Laravel12で登場した daysOfMonth
Laravel12で追加された daysOfMonth メソッドを使えば、これまでの課題をすっきりと解決できます。
$schedule->command('report:generate')->daysOfMonth(1, 15)->at('00:00');引数に実行したい日を並べるだけで、単一のメソッドチェーンとして定義を完結できます。
スケジュールメソッド比較表
Laravel 12時点で利用できる、月単位で実行タイミングを制御するメソッドを整理します。

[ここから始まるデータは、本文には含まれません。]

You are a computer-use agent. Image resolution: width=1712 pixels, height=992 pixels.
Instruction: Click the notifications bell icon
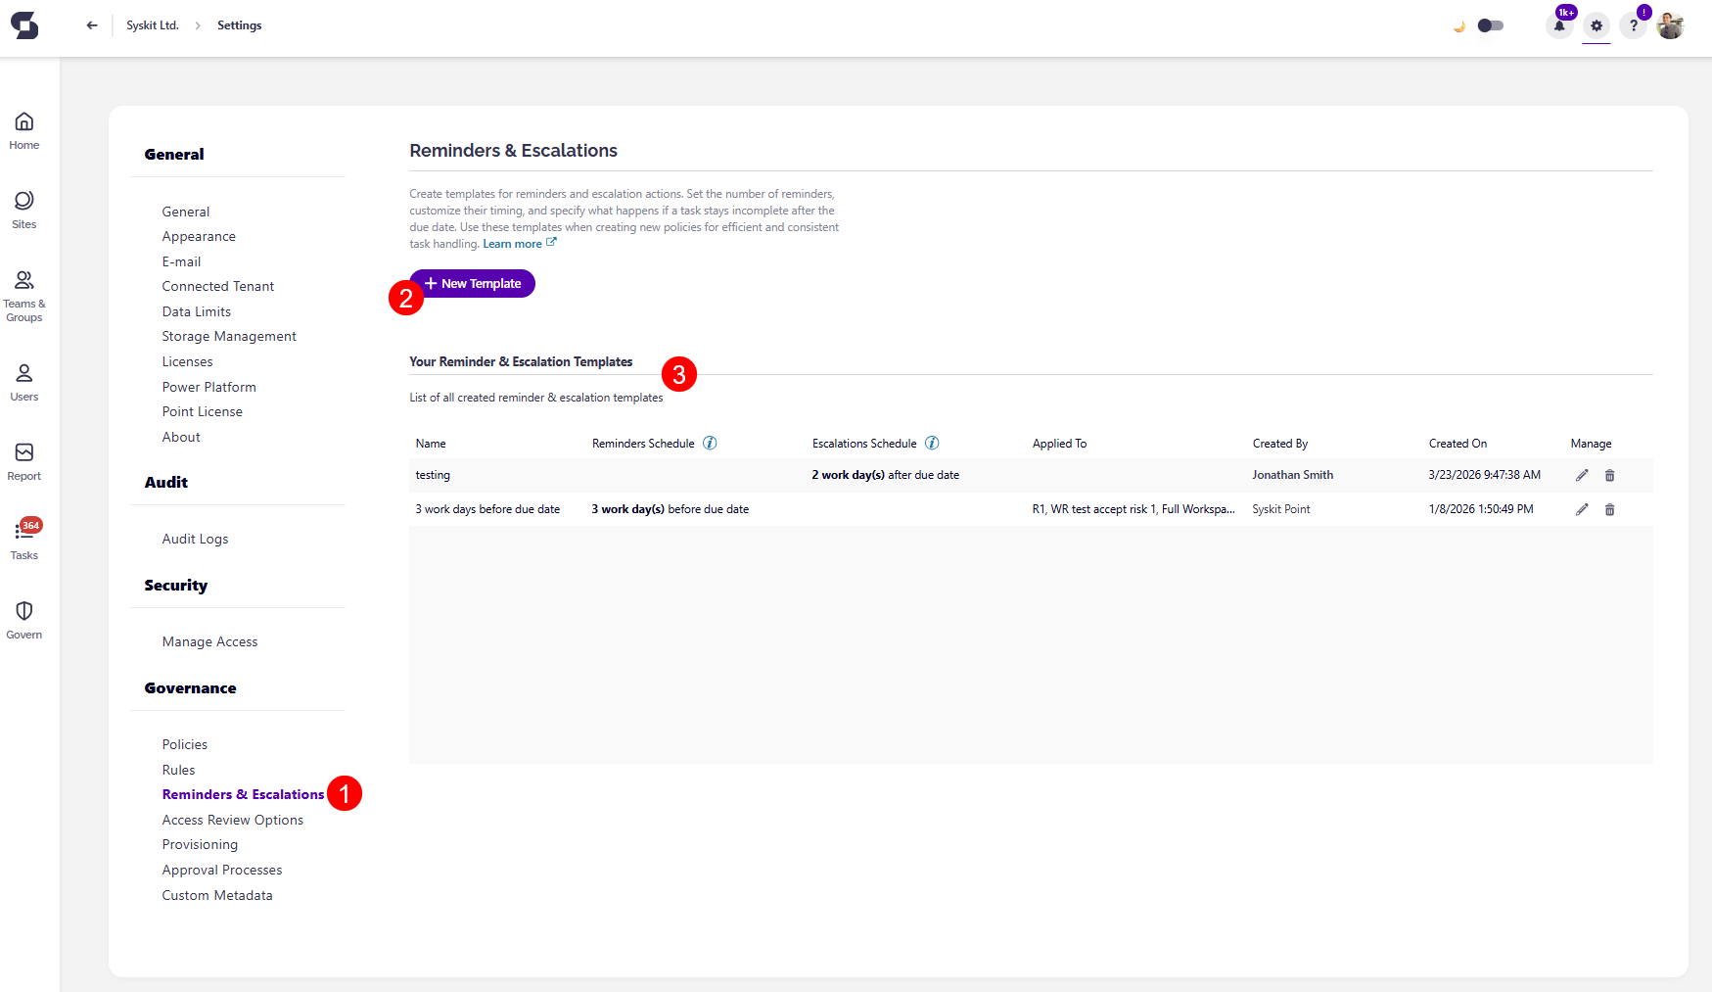click(1559, 26)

要件に合わせて最適なものを選択できるよう、一覧にまとめました。
| メソッド名 | 指定できる日の数 | 主な用途・特徴 |
|---|---|---|
monthly | 1日(固定) | 毎月1日のみのシンプルな処理に |
monthlyOn | 1日(任意) | 毎月10日など、特定の日を指定したいときに |
twiceMonthly | 2日 | 1日と15日など、月2回の定期処理に |
lastDayOfMonth | 最終日 | 月末の締め処理など、日付が変動する月末に |
daysOfMonth | 複数(制限なし) | 5日、10日、20日のように、3回以上の指定に最適 |
cron | 自由自在 | 複雑な条件が必要な場合の最終手段として |
daysOfMonth のメリットと活用シーン
このメソッドの最大の利点は、「実行日が異なっても、実行時間(at)の定義が1箇所で済む」ことです。
// 5日、10日、20日の朝9時に実行
$schedule->command('emails:send')->daysOfMonth(5, 10, 20)->at('09:00');実行日と実行時間を分けて表せるため、日付を追加したいときや実行時間を変更したいときも、1箇所の書き換えだけでスムーズに反映できます。

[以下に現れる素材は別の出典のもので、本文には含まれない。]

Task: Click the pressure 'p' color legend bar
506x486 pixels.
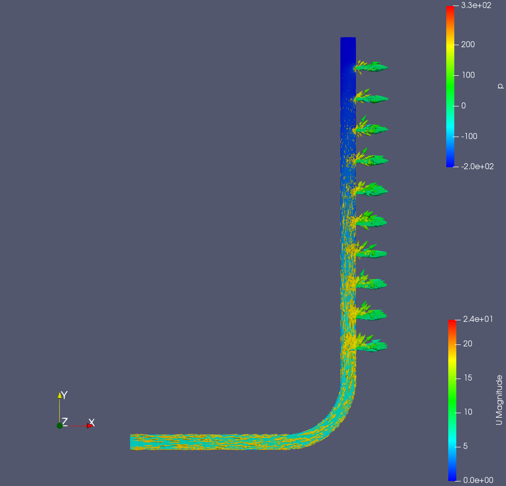Action: (450, 86)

このように、コードの重複を避けつつ、一目で実行タイミングがわかる状態を維持できます。
導入時に押さえておきたいポイント
便利な新機能ですが、設計時に意識しておくべきポイントが2点あります。
1. 実行時間は全日程で共通になる
daysOfMonth(1, 15)->at('10:00') とした場合、1日と15日のいずれも10:00に実行されます。「1日は10時, 15日は20時」のように時間を分けたい場合は、従来通り monthlyOn を個別に定義してください。
2. 存在しない日付(31日など)の扱い
daysOfMonth(31) と指定した場合、31日が存在しない月(2月や4月など)には実行されません。月末に必ず実行したいタスクであれば、lastDayOfMonth を使用するのが適切です。
まとめ
Laravel12での改善は、単にコードを短縮するだけでなく、実行タイミングの意図をより正確に表現する助けになります。
- 月1回なら
monthlyOn - 月2回なら
twiceMonthly - 月3回以上なら
daysOfMonth - 月末なら
lastDayOfMonth
プロジェクトの要件に対して適切なメソッドを選び、メンテナンス性の高いスケジュール定義を目指しましょう。